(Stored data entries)

══════

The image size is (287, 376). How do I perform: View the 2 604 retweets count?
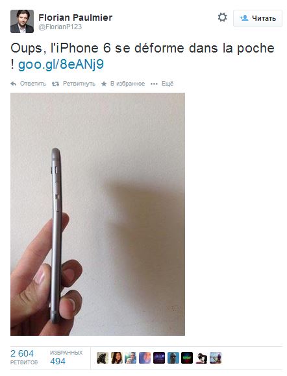pos(24,357)
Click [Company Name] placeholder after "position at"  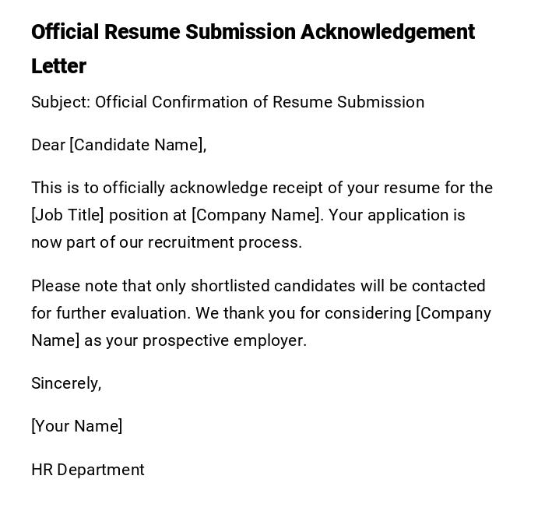click(256, 215)
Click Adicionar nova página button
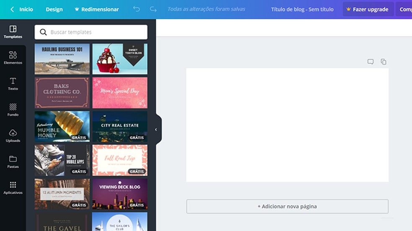Image resolution: width=412 pixels, height=231 pixels. pos(287,206)
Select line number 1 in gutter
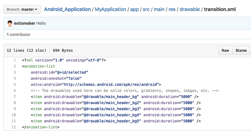Screen dimensions: 251x136 click(x=15, y=60)
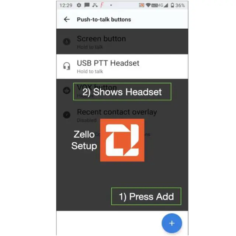Tap the missed call status icon

tap(95, 5)
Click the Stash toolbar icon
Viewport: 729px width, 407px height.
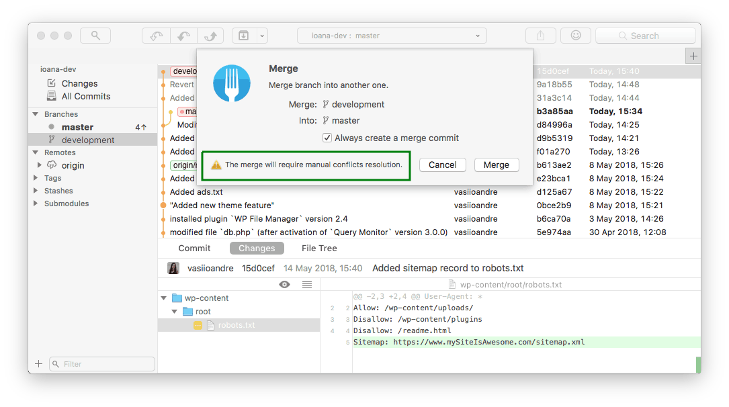(244, 36)
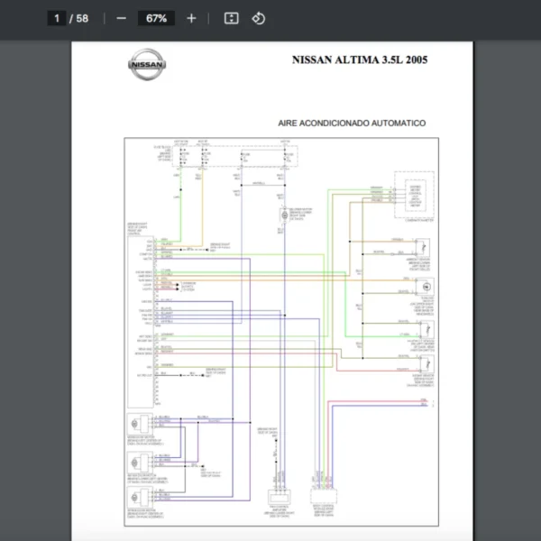Click the combination meter dashed box
The height and width of the screenshot is (541, 541).
pyautogui.click(x=414, y=195)
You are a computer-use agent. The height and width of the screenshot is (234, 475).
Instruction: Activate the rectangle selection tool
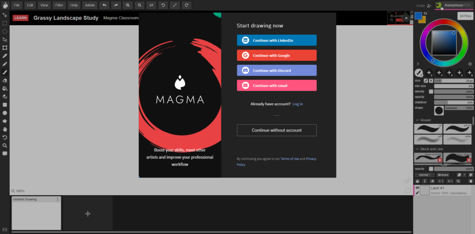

══════

## Task item
Nothing but the lines from the line holding "Viewport: 729px width, 407px height." through the last line of the entries above is to be reproduced, exactly and without pictures.

## Exercise answer
Viewport: 729px width, 407px height.
(244, 36)
Click the combination meter dashed box
The height and width of the screenshot is (541, 541).
pyautogui.click(x=414, y=195)
You are a computer-use agent. The height and width of the screenshot is (234, 475).
Instruction: Activate the rectangle selection tool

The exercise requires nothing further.